Instructions to follow: Rewrite the listing as a numbered list with one line per item, leaving out any blank lines.
------------
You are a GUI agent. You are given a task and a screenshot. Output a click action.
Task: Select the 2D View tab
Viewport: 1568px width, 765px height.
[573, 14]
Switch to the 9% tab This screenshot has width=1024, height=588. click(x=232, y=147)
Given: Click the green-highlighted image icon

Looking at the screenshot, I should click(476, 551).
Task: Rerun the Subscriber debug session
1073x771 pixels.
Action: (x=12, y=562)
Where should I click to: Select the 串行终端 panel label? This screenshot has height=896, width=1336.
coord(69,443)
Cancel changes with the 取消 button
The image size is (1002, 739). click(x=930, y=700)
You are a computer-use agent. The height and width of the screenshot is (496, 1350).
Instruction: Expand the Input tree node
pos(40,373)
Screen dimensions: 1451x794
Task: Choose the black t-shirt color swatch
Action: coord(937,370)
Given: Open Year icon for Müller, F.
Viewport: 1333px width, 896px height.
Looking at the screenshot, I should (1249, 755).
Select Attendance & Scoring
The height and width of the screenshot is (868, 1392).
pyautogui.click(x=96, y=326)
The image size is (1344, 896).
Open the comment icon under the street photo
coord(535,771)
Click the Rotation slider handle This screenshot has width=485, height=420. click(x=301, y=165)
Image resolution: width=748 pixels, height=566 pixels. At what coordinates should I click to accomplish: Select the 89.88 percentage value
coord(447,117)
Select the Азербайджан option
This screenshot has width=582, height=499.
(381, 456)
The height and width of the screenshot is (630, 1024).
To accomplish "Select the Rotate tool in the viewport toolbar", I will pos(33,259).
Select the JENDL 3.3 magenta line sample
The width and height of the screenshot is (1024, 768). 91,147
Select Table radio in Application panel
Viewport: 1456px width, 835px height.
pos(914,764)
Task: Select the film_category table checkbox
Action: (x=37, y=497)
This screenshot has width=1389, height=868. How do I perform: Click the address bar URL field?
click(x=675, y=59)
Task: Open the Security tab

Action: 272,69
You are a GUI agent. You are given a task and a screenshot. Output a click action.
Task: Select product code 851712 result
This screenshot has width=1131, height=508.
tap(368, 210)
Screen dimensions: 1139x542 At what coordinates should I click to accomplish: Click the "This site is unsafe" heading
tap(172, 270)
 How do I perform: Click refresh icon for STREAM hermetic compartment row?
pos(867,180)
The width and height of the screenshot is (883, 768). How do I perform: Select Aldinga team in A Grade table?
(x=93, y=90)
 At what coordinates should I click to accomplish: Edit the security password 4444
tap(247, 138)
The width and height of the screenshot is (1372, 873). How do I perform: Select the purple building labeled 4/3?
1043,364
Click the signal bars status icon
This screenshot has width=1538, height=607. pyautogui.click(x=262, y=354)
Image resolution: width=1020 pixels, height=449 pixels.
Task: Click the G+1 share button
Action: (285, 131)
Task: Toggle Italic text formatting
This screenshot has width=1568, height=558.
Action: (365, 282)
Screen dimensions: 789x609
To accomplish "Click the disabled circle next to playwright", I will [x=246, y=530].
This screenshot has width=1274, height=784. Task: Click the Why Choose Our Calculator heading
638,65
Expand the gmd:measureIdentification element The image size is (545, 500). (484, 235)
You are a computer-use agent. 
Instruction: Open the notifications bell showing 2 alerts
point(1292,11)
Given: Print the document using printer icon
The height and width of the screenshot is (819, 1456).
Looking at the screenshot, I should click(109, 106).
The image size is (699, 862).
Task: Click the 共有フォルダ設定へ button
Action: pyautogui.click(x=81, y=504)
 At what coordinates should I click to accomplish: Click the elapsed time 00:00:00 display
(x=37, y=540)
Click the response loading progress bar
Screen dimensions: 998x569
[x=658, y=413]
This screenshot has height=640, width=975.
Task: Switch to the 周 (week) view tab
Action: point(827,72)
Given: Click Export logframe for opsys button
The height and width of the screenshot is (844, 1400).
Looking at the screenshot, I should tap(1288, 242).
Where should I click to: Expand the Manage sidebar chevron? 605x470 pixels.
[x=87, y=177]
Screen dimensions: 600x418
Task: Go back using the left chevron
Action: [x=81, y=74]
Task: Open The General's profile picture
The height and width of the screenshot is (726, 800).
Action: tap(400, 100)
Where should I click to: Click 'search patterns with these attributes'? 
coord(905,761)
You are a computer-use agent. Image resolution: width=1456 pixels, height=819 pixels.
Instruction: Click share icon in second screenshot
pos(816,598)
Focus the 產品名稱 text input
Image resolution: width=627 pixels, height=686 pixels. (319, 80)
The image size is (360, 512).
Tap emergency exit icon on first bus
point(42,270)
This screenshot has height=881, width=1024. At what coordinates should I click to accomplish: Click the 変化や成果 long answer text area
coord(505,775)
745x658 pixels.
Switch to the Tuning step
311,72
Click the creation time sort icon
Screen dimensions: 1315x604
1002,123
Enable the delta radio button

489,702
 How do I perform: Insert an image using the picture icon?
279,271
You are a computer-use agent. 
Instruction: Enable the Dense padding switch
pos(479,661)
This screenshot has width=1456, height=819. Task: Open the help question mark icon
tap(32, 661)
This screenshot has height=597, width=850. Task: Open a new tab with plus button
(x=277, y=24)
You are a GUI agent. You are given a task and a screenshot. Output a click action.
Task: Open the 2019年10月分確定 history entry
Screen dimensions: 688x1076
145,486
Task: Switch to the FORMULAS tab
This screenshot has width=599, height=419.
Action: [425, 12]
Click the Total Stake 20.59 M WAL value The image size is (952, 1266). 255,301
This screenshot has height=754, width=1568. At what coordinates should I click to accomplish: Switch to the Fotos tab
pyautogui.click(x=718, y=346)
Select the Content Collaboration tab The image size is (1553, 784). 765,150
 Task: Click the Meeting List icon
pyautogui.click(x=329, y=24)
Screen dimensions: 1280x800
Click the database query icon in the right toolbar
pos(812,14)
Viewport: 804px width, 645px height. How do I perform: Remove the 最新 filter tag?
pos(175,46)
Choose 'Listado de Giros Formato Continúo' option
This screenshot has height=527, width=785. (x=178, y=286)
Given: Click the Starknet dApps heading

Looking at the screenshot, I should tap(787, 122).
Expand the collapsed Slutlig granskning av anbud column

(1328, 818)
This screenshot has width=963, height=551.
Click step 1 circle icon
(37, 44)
------------
Answer to the problem:
1. You are a GUI agent. You are given a task and a screenshot. Output a click action.
2. Task: Select the 2D View tab
3. Viewport: 1568px width, 765px height.
4. [573, 14]
5. Switch to the 9% tab This screenshot has width=1024, height=588. click(x=232, y=147)
6. Given: Click the green-highlighted image icon
7. Looking at the screenshot, I should click(476, 551).
8. Task: Rerun the Subscriber debug session
9. 1073x771 pixels.
10. Action: (x=12, y=562)
11. Where should I click to: Select the 串行终端 panel label? This screenshot has height=896, width=1336.
12. coord(69,443)
13. Cancel changes with the 取消 button
14. The image size is (1002, 739). click(x=930, y=700)
15. You are a computer-use agent. The height and width of the screenshot is (496, 1350).
16. Instruction: Expand the Input tree node
17. pos(40,373)
18. Screen dimensions: 1451x794
19. Task: Choose the black t-shirt color swatch
20. Action: coord(937,370)
21. Given: Open Year icon for Müller, F.
22. Viewport: 1333px width, 896px height.
23. Looking at the screenshot, I should (1249, 755).
24. Select Attendance & Scoring
25. The height and width of the screenshot is (868, 1392).
26. pyautogui.click(x=96, y=326)
27. The image size is (1344, 896).
28. Open the comment icon under the street photo
29. coord(535,771)
30. Click the Rotation slider handle This screenshot has width=485, height=420. click(x=301, y=165)
31. Image resolution: width=748 pixels, height=566 pixels. At what coordinates should I click to accomplish: Select the 89.88 percentage value
32. coord(447,117)
33. Select the Азербайджан option
34. This screenshot has width=582, height=499.
35. (381, 456)
36. The height and width of the screenshot is (630, 1024).
37. To accomplish "Select the Rotate tool in the viewport toolbar", I will pos(33,259).
38. Select the JENDL 3.3 magenta line sample
39. The width and height of the screenshot is (1024, 768). 91,147
40. Select Table radio in Application panel
41. Viewport: 1456px width, 835px height.
42. pos(914,764)
43. Task: Select the film_category table checkbox
44. Action: (x=37, y=497)
45. This screenshot has width=1389, height=868. How do I perform: Click the address bar URL field?
46. click(x=675, y=59)
47. Task: Open the Security tab
48. Action: 272,69
49. You are a GUI agent. You are given a task and a screenshot. Output a click action.
50. Task: Select product code 851712 result
51. This screenshot has width=1131, height=508.
52. tap(368, 210)
53. Screen dimensions: 1139x542 At what coordinates should I click to accomplish: Click the "This site is unsafe" heading
54. tap(172, 270)
55.  How do I perform: Click refresh icon for STREAM hermetic compartment row?
56. pos(867,180)
57. The width and height of the screenshot is (883, 768). How do I perform: Select Aldinga team in A Grade table?
58. (x=93, y=90)
59.  At what coordinates should I click to accomplish: Edit the security password 4444
60. tap(247, 138)
61. The width and height of the screenshot is (1372, 873). How do I perform: Select the purple building labeled 4/3?
62. 1043,364
63. Click the signal bars status icon
64. This screenshot has width=1538, height=607. pyautogui.click(x=262, y=354)
65. Image resolution: width=1020 pixels, height=449 pixels.
66. Task: Click the G+1 share button
67. Action: (285, 131)
68. Task: Toggle Italic text formatting
69. This screenshot has width=1568, height=558.
70. Action: (365, 282)
71. Screen dimensions: 789x609
72. To accomplish "Click the disabled circle next to playwright", I will [x=246, y=530].
73. This screenshot has width=1274, height=784. Task: Click the Why Choose Our Calculator heading
74. 638,65
75. Expand the gmd:measureIdentification element The image size is (545, 500). (484, 235)
76. You are a computer-use agent. 
77. Instruction: Open the notifications bell showing 2 alerts
78. point(1292,11)
79. Given: Print the document using printer icon
80. The height and width of the screenshot is (819, 1456).
81. Looking at the screenshot, I should click(109, 106).
82. The image size is (699, 862).
83. Task: Click the 共有フォルダ設定へ button
84. Action: pyautogui.click(x=81, y=504)
85.  At what coordinates should I click to accomplish: Click the elapsed time 00:00:00 display
86. (x=37, y=540)
87. Click the response loading progress bar
88. Screen dimensions: 998x569
89. [x=658, y=413]
90. This screenshot has height=640, width=975.
91. Task: Switch to the 周 (week) view tab
92. Action: point(827,72)
93. Given: Click Export logframe for opsys button
94. The height and width of the screenshot is (844, 1400).
95. Looking at the screenshot, I should tap(1288, 242).
96. Where should I click to: Expand the Manage sidebar chevron? 605x470 pixels.
97. [x=87, y=177]
98. Screen dimensions: 600x418
99. Task: Go back using the left chevron
100. Action: [x=81, y=74]
101. Task: Open The General's profile picture
102. The height and width of the screenshot is (726, 800).
103. Action: tap(400, 100)
104. Where should I click to: Click 'search patterns with these attributes'? 
105. coord(905,761)
106. You are a computer-use agent. Image resolution: width=1456 pixels, height=819 pixels.
107. Instruction: Click share icon in second screenshot
108. pos(816,598)
109. Focus the 產品名稱 text input
110. Image resolution: width=627 pixels, height=686 pixels. (319, 80)
111. The image size is (360, 512).
112. Tap emergency exit icon on first bus
113. point(42,270)
114. This screenshot has height=881, width=1024. At what coordinates should I click to accomplish: Click the 変化や成果 long answer text area
115. coord(505,775)
116. 745x658 pixels.
117. Switch to the Tuning step
118. 311,72
119. Click the creation time sort icon
120. Screen dimensions: 1315x604
121. 1002,123
122. Enable the delta radio button
123. 489,702
124.  How do I perform: Insert an image using the picture icon?
125. 279,271
126. You are a computer-use agent. 
127. Instruction: Enable the Dense padding switch
128. pos(479,661)
129. This screenshot has width=1456, height=819. Task: Open the help question mark icon
130. tap(32, 661)
131. This screenshot has height=597, width=850. Task: Open a new tab with plus button
132. (x=277, y=24)
133. You are a GUI agent. You are given a task and a screenshot. Output a click action.
134. Task: Open the 2019年10月分確定 history entry
135. Screen dimensions: 688x1076
136. 145,486
137. Task: Switch to the FORMULAS tab
138. This screenshot has width=599, height=419.
139. Action: [425, 12]
140. Click the Total Stake 20.59 M WAL value The image size is (952, 1266). 255,301
141. This screenshot has height=754, width=1568. At what coordinates should I click to accomplish: Switch to the Fotos tab
142. pyautogui.click(x=718, y=346)
143. Select the Content Collaboration tab The image size is (1553, 784). 765,150
144.  Task: Click the Meeting List icon
145. pyautogui.click(x=329, y=24)
146. Screen dimensions: 1280x800
147. Click the database query icon in the right toolbar
148. pos(812,14)
149. Viewport: 804px width, 645px height. How do I perform: Remove the 最新 filter tag?
150. pos(175,46)
151. Choose 'Listado de Giros Formato Continúo' option
152. This screenshot has height=527, width=785. (x=178, y=286)
153. Given: Click the Starknet dApps heading
154. Looking at the screenshot, I should tap(787, 122).
155. Expand the collapsed Slutlig granskning av anbud column
156. (1328, 818)
157. This screenshot has width=963, height=551.
158. Click step 1 circle icon
159. (37, 44)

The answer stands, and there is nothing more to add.